On CentOS6/7 we set up krb5.conf and then used authconfig-tui to add krb as a source for PAM and it all just worked, but I can't get the same thing to work in the new sssd environment in CentOS8.
What I've done so far:
- Transferred over my old krb5.conf
- Checked that works - which it does
Code: Select all
kinit username@EXAMPLE.COM
- Created an /etc/sssd/sssd.conf file (contents below)
- Ran and
Code: Select all
authconfig --enablesssd --update
Code: Select all
authconfig --enablesssdauth --update
/etc/nsswitch.conf has sss listed as the first provider for passwd (as well as a few others)

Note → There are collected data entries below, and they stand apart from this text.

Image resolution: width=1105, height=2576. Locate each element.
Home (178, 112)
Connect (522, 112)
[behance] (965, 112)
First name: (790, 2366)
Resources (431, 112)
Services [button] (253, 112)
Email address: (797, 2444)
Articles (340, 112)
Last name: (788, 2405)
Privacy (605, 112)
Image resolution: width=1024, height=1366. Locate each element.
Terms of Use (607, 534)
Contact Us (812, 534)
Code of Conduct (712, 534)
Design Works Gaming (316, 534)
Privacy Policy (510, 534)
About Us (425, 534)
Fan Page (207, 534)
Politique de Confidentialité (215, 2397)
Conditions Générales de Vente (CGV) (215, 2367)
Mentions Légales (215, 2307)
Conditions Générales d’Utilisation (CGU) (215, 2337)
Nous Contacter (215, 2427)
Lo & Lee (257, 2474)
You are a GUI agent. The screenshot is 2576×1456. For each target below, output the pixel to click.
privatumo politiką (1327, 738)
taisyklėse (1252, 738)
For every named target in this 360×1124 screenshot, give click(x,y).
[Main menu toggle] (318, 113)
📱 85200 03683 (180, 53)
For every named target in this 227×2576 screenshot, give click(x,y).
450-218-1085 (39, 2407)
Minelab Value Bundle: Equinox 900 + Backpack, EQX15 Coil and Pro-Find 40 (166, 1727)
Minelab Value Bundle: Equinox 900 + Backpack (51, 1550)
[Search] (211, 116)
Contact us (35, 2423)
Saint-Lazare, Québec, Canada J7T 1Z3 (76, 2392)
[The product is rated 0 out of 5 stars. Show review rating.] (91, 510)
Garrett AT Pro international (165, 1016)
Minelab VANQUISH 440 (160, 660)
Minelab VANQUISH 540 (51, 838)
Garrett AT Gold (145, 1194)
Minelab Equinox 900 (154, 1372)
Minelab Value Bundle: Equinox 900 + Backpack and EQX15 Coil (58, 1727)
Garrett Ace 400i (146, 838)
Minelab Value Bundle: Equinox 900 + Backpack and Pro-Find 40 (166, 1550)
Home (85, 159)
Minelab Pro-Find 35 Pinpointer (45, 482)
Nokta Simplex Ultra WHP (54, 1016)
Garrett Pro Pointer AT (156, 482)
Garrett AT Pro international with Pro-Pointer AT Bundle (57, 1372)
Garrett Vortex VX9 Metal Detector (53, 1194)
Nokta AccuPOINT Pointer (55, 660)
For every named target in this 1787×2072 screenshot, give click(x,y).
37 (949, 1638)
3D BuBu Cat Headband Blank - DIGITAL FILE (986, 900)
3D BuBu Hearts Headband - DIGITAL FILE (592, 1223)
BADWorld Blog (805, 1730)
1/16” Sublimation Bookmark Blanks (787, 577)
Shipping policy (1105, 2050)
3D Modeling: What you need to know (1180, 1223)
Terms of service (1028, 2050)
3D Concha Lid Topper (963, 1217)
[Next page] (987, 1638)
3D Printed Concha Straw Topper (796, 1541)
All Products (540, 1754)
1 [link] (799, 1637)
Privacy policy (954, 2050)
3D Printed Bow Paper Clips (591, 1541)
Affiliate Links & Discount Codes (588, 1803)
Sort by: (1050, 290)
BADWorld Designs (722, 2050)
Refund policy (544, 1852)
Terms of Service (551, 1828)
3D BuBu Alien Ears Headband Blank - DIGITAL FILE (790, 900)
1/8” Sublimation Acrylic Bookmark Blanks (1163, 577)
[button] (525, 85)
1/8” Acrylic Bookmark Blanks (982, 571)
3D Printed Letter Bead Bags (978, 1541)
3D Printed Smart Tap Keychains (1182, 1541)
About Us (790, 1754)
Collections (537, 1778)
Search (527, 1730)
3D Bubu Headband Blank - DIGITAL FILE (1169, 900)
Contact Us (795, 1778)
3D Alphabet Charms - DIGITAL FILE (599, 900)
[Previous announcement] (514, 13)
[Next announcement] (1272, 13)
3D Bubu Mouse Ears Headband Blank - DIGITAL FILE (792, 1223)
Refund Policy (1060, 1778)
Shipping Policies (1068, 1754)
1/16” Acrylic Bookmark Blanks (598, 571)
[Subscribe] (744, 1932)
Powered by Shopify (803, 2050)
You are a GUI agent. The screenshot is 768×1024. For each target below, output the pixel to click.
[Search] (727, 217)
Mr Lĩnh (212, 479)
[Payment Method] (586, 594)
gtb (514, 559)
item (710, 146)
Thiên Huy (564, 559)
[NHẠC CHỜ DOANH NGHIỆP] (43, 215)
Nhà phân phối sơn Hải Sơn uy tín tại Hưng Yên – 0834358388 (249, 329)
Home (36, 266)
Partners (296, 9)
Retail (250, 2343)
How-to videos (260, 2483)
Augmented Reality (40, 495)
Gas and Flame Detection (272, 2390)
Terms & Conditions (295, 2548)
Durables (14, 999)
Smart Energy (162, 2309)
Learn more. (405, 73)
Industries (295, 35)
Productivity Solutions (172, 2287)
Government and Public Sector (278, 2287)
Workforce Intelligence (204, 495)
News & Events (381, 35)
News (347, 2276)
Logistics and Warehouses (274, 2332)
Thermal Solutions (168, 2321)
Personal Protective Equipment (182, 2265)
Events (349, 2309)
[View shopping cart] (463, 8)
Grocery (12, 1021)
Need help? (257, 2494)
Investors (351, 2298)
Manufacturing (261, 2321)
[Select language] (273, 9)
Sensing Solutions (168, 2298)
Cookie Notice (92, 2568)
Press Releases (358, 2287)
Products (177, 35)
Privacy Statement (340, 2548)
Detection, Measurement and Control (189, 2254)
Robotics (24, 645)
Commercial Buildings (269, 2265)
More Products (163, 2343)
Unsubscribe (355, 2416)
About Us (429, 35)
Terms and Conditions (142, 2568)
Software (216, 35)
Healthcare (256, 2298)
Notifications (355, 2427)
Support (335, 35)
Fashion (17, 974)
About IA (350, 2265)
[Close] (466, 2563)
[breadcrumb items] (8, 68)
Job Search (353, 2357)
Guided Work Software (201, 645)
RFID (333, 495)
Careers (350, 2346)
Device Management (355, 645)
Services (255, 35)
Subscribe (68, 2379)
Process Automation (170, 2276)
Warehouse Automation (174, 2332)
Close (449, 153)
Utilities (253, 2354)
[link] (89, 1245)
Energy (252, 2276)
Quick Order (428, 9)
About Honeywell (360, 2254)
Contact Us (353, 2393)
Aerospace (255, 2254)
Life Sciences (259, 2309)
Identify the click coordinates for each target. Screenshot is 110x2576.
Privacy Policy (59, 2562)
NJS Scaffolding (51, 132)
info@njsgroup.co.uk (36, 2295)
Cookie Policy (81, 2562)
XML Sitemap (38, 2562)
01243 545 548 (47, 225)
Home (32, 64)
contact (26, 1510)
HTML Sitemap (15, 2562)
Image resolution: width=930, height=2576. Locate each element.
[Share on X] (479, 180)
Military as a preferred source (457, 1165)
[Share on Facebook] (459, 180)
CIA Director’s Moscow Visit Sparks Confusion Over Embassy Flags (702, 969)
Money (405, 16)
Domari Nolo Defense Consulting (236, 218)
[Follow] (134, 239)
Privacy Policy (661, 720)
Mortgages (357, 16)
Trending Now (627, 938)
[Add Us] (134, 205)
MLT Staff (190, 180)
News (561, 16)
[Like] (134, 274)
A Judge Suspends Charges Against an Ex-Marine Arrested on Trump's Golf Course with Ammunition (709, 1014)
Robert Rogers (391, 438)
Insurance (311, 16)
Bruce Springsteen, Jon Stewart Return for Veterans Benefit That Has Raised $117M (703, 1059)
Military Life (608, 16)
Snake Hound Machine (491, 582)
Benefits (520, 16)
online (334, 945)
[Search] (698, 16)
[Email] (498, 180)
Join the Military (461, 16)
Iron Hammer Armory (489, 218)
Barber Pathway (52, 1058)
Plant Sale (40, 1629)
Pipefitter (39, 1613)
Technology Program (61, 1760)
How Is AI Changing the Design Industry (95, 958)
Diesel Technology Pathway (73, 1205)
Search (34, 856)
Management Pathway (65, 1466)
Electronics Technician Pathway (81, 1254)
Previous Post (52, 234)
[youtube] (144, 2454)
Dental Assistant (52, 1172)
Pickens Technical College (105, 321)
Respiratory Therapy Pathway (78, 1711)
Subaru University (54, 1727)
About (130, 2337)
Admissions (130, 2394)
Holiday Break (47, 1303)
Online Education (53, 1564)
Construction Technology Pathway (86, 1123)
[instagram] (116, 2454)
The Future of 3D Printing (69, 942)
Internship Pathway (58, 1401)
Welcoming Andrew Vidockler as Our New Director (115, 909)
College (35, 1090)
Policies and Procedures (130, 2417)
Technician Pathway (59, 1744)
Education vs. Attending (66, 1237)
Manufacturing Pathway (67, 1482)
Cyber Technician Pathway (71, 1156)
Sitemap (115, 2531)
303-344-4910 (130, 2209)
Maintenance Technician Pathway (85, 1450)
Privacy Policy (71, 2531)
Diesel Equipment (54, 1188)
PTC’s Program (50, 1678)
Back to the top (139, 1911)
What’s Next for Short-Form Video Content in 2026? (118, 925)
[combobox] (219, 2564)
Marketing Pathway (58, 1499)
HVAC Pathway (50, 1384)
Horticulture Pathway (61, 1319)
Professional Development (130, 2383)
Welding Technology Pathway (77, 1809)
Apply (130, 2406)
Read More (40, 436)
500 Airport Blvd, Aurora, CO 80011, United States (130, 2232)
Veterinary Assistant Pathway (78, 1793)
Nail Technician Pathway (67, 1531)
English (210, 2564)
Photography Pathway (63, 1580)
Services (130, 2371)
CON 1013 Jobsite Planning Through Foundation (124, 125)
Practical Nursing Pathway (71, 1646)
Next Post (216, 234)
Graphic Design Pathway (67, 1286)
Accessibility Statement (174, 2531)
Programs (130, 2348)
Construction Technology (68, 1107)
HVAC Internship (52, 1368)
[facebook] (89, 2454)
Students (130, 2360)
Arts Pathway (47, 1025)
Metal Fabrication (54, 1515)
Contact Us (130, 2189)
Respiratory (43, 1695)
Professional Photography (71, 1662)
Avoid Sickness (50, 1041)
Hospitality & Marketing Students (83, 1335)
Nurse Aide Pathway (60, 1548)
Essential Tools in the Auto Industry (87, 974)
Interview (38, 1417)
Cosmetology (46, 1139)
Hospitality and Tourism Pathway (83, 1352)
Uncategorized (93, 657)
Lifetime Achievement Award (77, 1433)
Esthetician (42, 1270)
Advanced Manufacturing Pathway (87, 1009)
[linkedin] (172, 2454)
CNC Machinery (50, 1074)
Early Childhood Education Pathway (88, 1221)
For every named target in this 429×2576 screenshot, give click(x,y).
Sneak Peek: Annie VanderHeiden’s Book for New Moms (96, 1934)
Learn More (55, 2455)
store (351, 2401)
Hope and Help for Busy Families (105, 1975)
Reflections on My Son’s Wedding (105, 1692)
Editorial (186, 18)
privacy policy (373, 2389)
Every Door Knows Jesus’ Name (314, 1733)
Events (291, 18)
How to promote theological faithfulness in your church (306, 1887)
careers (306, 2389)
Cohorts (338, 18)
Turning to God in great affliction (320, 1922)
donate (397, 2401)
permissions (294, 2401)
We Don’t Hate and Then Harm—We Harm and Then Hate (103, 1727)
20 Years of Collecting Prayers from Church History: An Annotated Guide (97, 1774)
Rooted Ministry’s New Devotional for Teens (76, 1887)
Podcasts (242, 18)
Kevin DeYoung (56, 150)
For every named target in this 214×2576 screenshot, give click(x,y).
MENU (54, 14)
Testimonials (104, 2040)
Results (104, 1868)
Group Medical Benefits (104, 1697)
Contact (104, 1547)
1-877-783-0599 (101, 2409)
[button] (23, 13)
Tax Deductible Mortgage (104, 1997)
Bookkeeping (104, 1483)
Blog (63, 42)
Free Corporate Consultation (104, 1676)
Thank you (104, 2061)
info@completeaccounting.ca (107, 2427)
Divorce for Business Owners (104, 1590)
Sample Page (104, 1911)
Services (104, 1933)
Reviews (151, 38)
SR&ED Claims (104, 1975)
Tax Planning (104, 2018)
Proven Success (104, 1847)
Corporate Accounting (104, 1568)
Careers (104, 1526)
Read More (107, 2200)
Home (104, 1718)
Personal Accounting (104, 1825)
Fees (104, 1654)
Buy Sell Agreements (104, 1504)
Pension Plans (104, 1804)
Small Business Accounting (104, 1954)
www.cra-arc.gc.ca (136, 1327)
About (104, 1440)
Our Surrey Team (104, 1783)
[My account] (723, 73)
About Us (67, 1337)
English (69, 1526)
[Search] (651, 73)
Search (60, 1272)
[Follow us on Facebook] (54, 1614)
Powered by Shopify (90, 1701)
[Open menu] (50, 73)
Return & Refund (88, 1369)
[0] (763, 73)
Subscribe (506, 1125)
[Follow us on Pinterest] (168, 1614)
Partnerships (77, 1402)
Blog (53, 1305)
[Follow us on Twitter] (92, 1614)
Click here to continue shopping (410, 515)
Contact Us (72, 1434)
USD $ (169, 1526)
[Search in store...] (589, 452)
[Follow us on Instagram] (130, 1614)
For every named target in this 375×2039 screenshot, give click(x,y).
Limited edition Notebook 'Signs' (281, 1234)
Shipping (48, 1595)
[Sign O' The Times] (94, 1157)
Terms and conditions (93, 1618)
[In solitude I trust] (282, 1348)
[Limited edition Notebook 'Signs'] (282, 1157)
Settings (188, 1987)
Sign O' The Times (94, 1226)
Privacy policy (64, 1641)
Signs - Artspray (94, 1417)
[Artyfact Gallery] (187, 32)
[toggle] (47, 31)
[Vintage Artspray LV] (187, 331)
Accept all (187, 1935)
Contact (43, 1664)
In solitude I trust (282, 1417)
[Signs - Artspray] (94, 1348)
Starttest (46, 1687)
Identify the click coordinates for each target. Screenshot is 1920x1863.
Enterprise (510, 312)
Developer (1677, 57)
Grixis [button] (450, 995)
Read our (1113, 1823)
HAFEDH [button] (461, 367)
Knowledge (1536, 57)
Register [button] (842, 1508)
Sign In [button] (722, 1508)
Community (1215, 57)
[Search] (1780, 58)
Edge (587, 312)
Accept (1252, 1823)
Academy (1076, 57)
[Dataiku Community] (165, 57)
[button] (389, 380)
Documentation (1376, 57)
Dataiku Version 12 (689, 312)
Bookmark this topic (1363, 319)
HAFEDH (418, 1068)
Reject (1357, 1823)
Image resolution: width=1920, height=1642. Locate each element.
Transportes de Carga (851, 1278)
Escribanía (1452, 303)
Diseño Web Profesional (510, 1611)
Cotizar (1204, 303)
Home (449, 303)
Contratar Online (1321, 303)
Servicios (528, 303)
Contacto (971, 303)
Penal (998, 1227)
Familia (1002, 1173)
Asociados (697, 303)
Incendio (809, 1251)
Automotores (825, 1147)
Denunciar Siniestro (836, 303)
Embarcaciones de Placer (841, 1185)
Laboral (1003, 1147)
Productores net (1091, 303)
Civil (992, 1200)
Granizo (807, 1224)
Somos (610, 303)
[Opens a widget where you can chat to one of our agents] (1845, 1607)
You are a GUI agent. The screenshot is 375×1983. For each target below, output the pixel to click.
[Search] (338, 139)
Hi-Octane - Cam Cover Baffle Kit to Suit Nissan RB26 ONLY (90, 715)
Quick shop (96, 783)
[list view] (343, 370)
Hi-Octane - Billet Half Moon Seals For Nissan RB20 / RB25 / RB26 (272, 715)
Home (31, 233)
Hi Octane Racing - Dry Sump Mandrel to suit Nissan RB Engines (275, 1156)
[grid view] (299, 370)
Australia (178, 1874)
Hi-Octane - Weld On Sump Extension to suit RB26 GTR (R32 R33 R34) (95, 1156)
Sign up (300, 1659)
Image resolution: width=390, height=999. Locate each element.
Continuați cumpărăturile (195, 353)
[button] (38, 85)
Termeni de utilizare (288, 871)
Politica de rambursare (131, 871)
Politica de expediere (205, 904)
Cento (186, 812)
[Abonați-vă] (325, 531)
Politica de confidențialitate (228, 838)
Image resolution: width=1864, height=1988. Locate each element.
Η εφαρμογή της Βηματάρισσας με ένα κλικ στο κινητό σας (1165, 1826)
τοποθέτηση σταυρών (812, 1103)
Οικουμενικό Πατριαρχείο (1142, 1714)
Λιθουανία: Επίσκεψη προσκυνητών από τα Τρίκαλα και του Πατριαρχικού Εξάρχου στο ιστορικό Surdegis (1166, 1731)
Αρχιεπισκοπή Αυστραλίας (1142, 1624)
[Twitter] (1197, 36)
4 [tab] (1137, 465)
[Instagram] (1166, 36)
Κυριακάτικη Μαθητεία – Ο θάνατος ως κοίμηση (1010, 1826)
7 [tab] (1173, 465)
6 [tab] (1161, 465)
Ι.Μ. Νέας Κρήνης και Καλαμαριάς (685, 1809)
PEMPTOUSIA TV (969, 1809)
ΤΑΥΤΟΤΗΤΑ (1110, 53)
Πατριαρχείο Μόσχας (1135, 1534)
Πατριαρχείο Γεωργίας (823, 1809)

However I can't log into an account which only has a password in krb. Kinit for the same account is fine.
If I run
Code: Select all
sssctl user-checks -a=auth myuser
Code: Select all
user: myuser
action: auth
service: system-auth
SSSD nss user lookup result:
- user name: myuser
- user id: 13779
- group id: 13779
- gecos:
- home directory: /home/myuser
- shell: /bin/bash
SSSD InfoPipe user lookup result:
- name: myuser
- uidNumber: 13779
- gidNumber: 13779
- gecos: not set
- homeDirectory: /home/myuser
- loginShell: /bin/bash
testing pam_authenticate
Password:
pam_authenticate for user [myuser]: Authentication failure
PAM Environment:
- no env -
My sssd.conf file looks like (with the correct domain name):
Code: Select all
[sssd]
config_file_version = 2
services = pam, nss, ifp
domains = EXAMPLE.COM
[domain/EXAMPLE.COM]
id_provider = files
debug_level = 5
auth_provider = krb5
chpass_provider = krb5
krb5_realm = EXAMPLE.COM
krb5_server = EXAMPLE.COM:88
krb5_validate = true
krb5_cachedir = /var/tmp
I'm now stuck as to where to go to debug this further. Any help is very much appreciated.